News:

Simutrans Sites
Know our official sites. Find tools and resources for Simutrans.

Windows Unicode File Path Support

Started by DrSuperGood, October 11, 2017, 04:46:31 AM

Previous topic - Next topic

0 Members and 1 Guest are viewing this topic.

TurfIt

r8319 has broken display of symbols and non-English characters.

DrSuperGood

Could you make sure those characters are UTF-8 encoded? The old logic might have translated some invalid UTF-8 into extended Latin which is a different handling standard. Such standard is usually used for software that was not originally Unicode aware, eg Internet Browsers, so it could be compatible with the common extended Latin multi-byte encoding. Since Simutrans should be using UTF-8 internally I thought returning the standard defined invalid character code 0xFFFD was more appropriate however that is missing in a lot of fonts so it might be a box instead.

If they are valid UTF-8 maybe it is problem with the pointer reference manifesting in GCC builds (it is a warning after all...). In my development MSVC builds and using Unifont I have no problem viewing and entering umlauts, Chinese or Japanese characters including save file names.

TurfIt

No idea the encoding. The one is from halt_detail.cc:279:   buf.append(" ·");
Otherwise it's simply loading the old yoshi test game - whatever is saved in that. All displays correct in r8318.

prissi

Simutrans was only using UTF8 internally, when the default language is UTF8. So this patch fails when loading old games, because it assumes the saved string were UTF8. Also there are two encodings latin and latin2, which needs to be converted to unicode upon loading (in all places) if a savegame is pre 120006 version. Also it need to be converted from latin2 for east europe and latin for western.

This is a supermessy can of worms opened here. It will affect about 50% of the strings, because internal names (the names of objects) MUST not be translated upon loading, but all other stuff MUST. So this affects convois, lines, stops, ...

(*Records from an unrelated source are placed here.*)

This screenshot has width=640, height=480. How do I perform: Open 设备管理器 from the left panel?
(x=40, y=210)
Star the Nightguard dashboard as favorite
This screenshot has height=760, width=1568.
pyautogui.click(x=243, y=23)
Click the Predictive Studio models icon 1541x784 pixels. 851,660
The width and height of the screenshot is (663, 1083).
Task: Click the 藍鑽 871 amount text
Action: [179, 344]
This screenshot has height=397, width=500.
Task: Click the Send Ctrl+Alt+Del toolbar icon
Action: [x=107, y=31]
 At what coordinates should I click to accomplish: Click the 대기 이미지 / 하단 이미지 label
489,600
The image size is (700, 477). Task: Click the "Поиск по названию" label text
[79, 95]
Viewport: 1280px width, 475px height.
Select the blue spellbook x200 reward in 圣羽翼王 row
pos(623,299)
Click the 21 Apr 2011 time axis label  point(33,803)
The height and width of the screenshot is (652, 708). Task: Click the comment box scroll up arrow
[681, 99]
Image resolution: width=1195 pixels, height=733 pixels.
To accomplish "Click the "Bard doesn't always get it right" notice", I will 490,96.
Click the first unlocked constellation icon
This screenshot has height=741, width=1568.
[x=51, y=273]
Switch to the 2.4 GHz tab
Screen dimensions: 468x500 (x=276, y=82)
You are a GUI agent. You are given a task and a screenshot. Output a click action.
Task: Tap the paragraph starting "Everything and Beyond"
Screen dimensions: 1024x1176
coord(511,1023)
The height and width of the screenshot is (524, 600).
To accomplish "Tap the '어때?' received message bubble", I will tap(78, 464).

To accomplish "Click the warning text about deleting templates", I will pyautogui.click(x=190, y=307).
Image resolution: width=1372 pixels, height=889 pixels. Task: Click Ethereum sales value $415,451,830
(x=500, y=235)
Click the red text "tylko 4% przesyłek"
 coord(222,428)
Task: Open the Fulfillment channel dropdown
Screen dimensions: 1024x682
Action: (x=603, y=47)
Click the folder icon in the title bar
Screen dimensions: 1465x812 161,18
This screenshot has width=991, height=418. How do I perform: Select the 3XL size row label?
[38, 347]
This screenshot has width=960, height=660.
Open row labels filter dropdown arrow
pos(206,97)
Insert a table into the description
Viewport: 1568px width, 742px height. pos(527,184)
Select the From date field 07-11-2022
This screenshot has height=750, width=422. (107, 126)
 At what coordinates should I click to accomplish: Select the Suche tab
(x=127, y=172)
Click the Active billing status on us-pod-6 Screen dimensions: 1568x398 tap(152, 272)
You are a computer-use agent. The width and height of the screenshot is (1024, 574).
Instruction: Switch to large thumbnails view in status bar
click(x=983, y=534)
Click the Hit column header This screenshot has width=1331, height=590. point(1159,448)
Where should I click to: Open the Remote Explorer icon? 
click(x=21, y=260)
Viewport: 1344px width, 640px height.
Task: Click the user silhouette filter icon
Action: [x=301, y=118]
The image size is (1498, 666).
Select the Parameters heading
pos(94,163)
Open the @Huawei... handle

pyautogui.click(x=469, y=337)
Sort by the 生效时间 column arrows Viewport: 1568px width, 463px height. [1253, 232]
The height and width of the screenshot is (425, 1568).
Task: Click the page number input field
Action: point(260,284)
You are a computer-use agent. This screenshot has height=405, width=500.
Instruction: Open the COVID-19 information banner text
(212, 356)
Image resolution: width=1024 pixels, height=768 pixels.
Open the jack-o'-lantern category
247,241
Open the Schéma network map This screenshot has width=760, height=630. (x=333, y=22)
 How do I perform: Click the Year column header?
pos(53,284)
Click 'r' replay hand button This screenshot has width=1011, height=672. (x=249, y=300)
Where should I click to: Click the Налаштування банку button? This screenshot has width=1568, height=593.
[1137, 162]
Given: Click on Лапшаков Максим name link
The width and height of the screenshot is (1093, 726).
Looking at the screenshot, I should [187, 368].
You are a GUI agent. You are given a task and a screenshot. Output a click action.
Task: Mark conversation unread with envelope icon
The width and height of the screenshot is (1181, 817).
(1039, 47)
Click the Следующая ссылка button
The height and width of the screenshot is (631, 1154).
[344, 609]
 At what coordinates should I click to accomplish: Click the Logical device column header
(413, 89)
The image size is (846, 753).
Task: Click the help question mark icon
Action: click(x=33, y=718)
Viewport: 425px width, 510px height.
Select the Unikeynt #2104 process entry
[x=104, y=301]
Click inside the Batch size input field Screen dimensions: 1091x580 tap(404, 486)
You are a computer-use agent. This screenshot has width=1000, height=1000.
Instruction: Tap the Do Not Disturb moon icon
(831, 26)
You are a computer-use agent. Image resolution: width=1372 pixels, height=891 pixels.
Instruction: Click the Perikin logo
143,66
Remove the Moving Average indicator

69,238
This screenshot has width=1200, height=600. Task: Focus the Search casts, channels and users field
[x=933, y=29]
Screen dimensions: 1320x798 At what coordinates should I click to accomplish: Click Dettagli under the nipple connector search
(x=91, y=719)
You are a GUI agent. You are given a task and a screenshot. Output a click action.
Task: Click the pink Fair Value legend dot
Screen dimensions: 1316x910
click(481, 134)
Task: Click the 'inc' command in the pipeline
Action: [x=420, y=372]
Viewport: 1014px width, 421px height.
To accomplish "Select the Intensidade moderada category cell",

I am almost attempted t revert that patch for display, until all these issues are solved properly. Here is a short patch that would solve the loading of stops and marker names. I think one would rather have a rdwr_utf8_str function which does the conversion as in this example if needed and the plain version, which must be used for objs and other stuff not to be meddled with.

DrSuperGood

I do not understand why this is suddenly a problem... The only thing that has changed as far as text processing is that it now correctly decodes UTF-8 into UTF-32 as opposed into some hacky UTF-16. No other processing was added or removed meaning that any invalid Unicode sequences now also existed before but were not visible.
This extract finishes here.